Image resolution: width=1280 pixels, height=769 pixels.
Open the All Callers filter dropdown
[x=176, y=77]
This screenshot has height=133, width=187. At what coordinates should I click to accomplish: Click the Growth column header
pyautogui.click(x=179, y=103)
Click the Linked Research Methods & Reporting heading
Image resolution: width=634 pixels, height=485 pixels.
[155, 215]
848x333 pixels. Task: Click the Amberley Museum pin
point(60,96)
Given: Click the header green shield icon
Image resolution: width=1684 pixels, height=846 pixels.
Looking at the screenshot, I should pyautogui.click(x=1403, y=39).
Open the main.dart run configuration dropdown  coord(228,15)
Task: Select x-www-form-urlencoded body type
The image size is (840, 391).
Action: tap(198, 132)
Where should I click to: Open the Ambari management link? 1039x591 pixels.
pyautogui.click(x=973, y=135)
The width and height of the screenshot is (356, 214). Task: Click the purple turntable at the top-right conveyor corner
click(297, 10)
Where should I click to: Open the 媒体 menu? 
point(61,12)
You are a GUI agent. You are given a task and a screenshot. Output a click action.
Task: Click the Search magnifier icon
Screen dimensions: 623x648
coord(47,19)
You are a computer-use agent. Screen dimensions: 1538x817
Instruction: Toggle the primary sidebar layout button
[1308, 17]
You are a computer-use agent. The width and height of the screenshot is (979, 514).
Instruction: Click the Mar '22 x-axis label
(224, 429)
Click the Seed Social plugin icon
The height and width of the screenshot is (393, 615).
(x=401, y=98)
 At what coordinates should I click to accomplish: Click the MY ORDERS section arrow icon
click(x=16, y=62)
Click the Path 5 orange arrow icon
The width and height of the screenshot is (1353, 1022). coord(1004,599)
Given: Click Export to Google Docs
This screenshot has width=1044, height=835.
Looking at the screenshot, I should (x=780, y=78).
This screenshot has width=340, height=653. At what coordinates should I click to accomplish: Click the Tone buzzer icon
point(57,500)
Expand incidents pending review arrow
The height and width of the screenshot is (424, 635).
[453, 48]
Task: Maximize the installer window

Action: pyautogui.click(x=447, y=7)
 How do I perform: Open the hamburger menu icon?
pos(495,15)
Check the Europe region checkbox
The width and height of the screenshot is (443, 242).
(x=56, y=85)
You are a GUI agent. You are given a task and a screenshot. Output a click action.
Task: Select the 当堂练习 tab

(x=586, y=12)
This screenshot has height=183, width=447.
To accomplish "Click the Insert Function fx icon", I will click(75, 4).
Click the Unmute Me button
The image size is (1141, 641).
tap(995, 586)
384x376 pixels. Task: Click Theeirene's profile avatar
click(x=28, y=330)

::::::::::

-- Instructions for the task --
Set down all of the records shown above once more, exactly.

-- Solution to this task --
Image resolution: width=1280 pixels, height=769 pixels.
Open the All Callers filter dropdown
[x=176, y=77]
This screenshot has height=133, width=187. At what coordinates should I click to accomplish: Click the Growth column header
pyautogui.click(x=179, y=103)
Click the Linked Research Methods & Reporting heading
Image resolution: width=634 pixels, height=485 pixels.
[155, 215]
848x333 pixels. Task: Click the Amberley Museum pin
point(60,96)
Given: Click the header green shield icon
Image resolution: width=1684 pixels, height=846 pixels.
Looking at the screenshot, I should pyautogui.click(x=1403, y=39).
Open the main.dart run configuration dropdown  coord(228,15)
Task: Select x-www-form-urlencoded body type
The image size is (840, 391).
Action: tap(198, 132)
Where should I click to: Open the Ambari management link? 1039x591 pixels.
pyautogui.click(x=973, y=135)
The width and height of the screenshot is (356, 214). Task: Click the purple turntable at the top-right conveyor corner
click(297, 10)
Where should I click to: Open the 媒体 menu? 
point(61,12)
You are a GUI agent. You are given a task and a screenshot. Output a click action.
Task: Click the Search magnifier icon
Screen dimensions: 623x648
coord(47,19)
You are a computer-use agent. Screen dimensions: 1538x817
Instruction: Toggle the primary sidebar layout button
[1308, 17]
You are a computer-use agent. The width and height of the screenshot is (979, 514).
Instruction: Click the Mar '22 x-axis label
(224, 429)
Click the Seed Social plugin icon
The height and width of the screenshot is (393, 615).
(x=401, y=98)
 At what coordinates should I click to accomplish: Click the MY ORDERS section arrow icon
click(x=16, y=62)
Click the Path 5 orange arrow icon
The width and height of the screenshot is (1353, 1022). coord(1004,599)
Given: Click Export to Google Docs
This screenshot has width=1044, height=835.
Looking at the screenshot, I should (x=780, y=78).
This screenshot has width=340, height=653. At what coordinates should I click to accomplish: Click the Tone buzzer icon
point(57,500)
Expand incidents pending review arrow
The height and width of the screenshot is (424, 635).
[453, 48]
Task: Maximize the installer window

Action: pyautogui.click(x=447, y=7)
 How do I perform: Open the hamburger menu icon?
pos(495,15)
Check the Europe region checkbox
The width and height of the screenshot is (443, 242).
(x=56, y=85)
You are a GUI agent. You are given a task and a screenshot. Output a click action.
Task: Select the 当堂练习 tab

(x=586, y=12)
This screenshot has height=183, width=447.
To accomplish "Click the Insert Function fx icon", I will click(75, 4).
Click the Unmute Me button
The image size is (1141, 641).
tap(995, 586)
384x376 pixels. Task: Click Theeirene's profile avatar
click(x=28, y=330)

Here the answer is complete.